GOAL: Count how many lines of the material contain the string "width", with case mattering, and reply with that number alone.

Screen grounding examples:
....

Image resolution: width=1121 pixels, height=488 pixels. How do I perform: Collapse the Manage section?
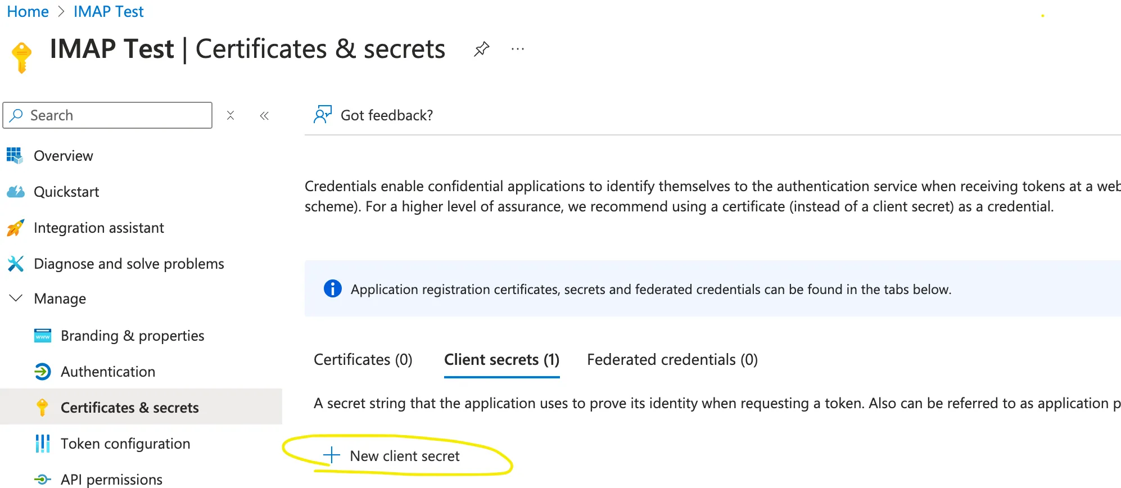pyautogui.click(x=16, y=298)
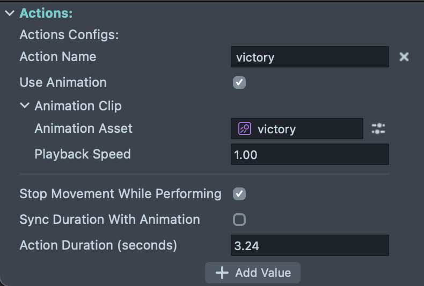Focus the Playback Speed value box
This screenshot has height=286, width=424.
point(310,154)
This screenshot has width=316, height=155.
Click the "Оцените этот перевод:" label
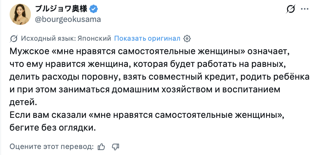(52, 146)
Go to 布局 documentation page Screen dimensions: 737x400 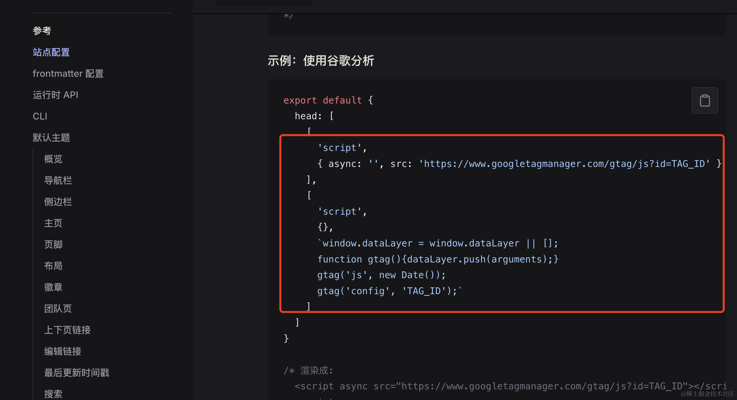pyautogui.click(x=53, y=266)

....

THE OUTPUT: 3